Community Ownership for Greater Physical and Mental Health
How do changes in the structure of a neighborhood impact the health of residents of that neighborhood? Could new models for increasing resident power over processes of change and development in communities enhance health outcomes for all residents?
A new paper from a collaboration between researchers from DUSP’s Healthy Neighborhoods Study (HNS) and the Conservation Law Foundation (CLF) demonstrates how experiencing a greater sense of ownership over the changes happening in one’s neighborhood is linked with better physical and mental health and happiness.
“Decades of redlining and racism have affected communities of color, and now gentrifying development is threatening these neighborhoods all over again,” said Reann Gibson, a Research Scientist at CLF. “The study’s findings are yet one more reason why people must have power over the changes that could profoundly alter their communities.”
The HNS is a partnership of planners, advocates, academic researchers, community-based organization leaders, and fifty resident researchers in nine Greater Boston-area communities convened by CLF and the Massachusetts Institute of Technology. It is the largest and longest running participatory action research study of its kind.
“Community health depends on redistributing power over neighborhood change,” said DUSP alum and one of the study’s authors, Andrew Binet (MCP ‘15, PhD ‘21). “These findings should encourage urban planners and policymakers to stretch past conventional approaches to participation or engagement and seek to foster ownership over neighborhood changes. I mean ownership both in terms of political and economic power. This will involve building democratic mechanisms for community members to determine the vision and set the agenda for development in their neighborhood and to reap the benefits of the changes that happen to their neighborhoods.

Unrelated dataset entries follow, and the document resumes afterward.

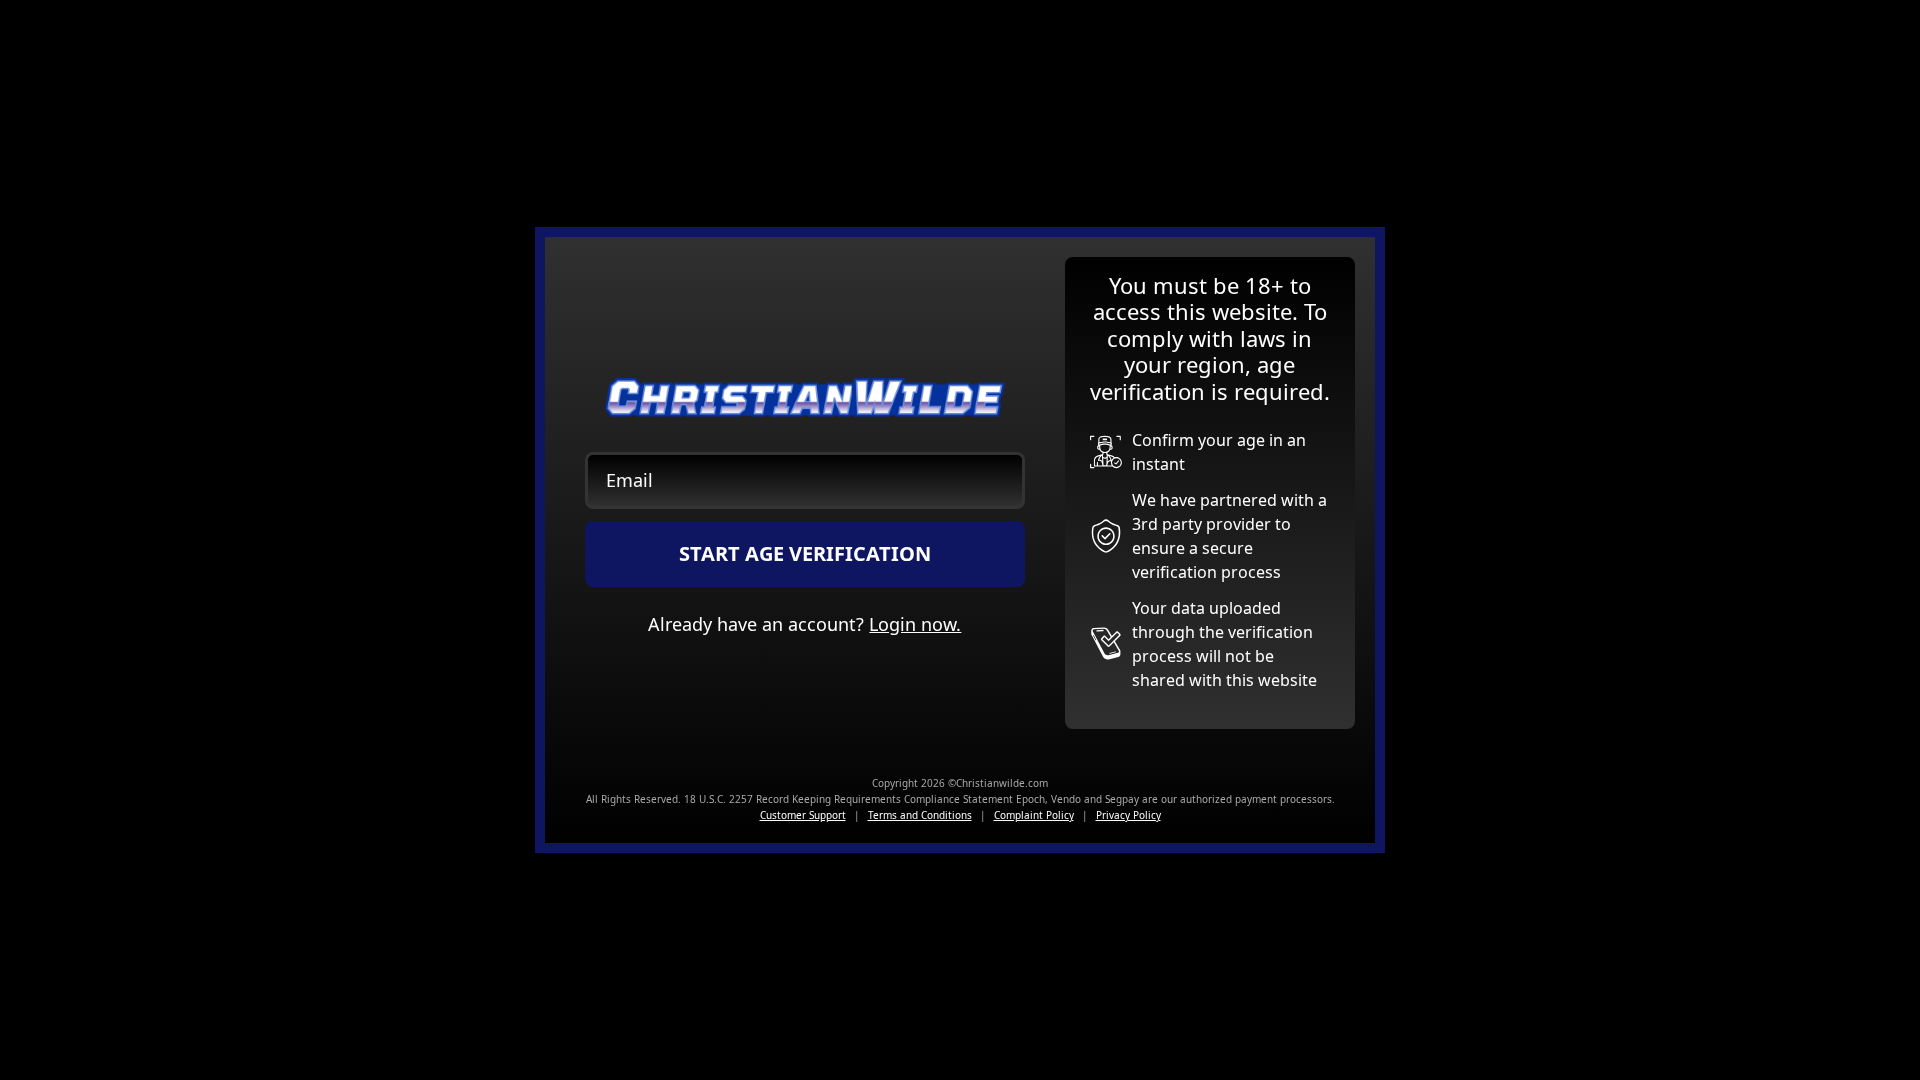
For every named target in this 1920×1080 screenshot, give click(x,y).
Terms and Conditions (920, 815)
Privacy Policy (1128, 815)
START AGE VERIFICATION (805, 553)
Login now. (915, 624)
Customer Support (803, 815)
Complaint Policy (1034, 815)
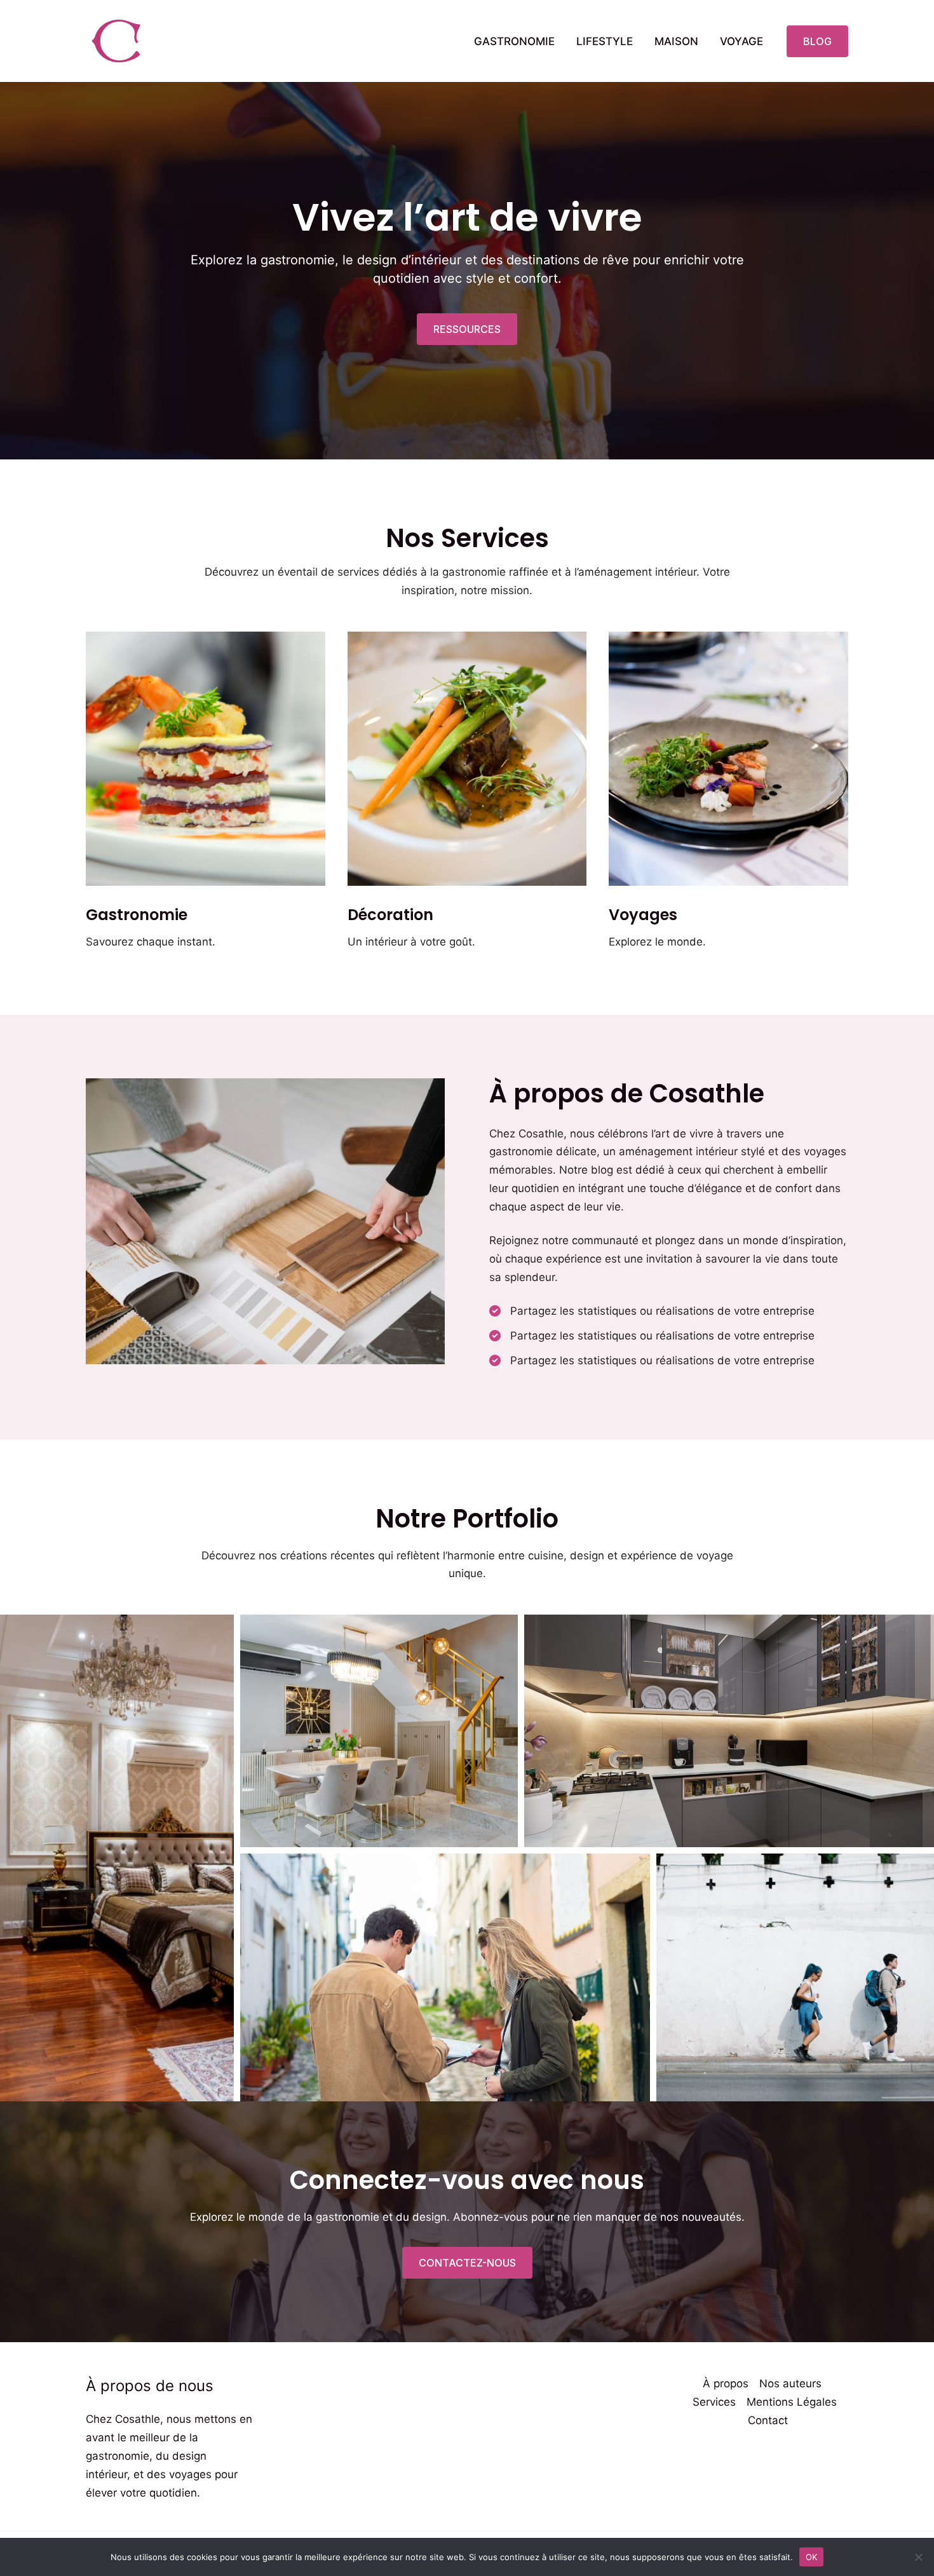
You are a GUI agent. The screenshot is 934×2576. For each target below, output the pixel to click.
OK (812, 2556)
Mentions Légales (792, 2402)
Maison (676, 41)
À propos (725, 2383)
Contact (768, 2420)
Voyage (741, 41)
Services (714, 2402)
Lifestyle (604, 41)
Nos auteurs (790, 2383)
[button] (817, 41)
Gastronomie (514, 41)
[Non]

There is no cookie-cutter way to do this, but there are many strategies we can experiment with: it behooves us to figure it out.”
Authors of the paper include: Binet, Yael Nidam (MCP ‘19), Rebecca Houston-Read (MCP candidate), César Garcia Lopez (MCP ‘22), Gabriela Zayas del Rio (MCP ‘21), Dina Abreua, Carl Baty, Arnetta Baty, Josee Genty, Goldean Graham, Jeff Joseph, Will Justice, Gail Roderigues, David Underhill, Vedette R. Gavin, and Mariana C.Arcaya (MCP ‘08).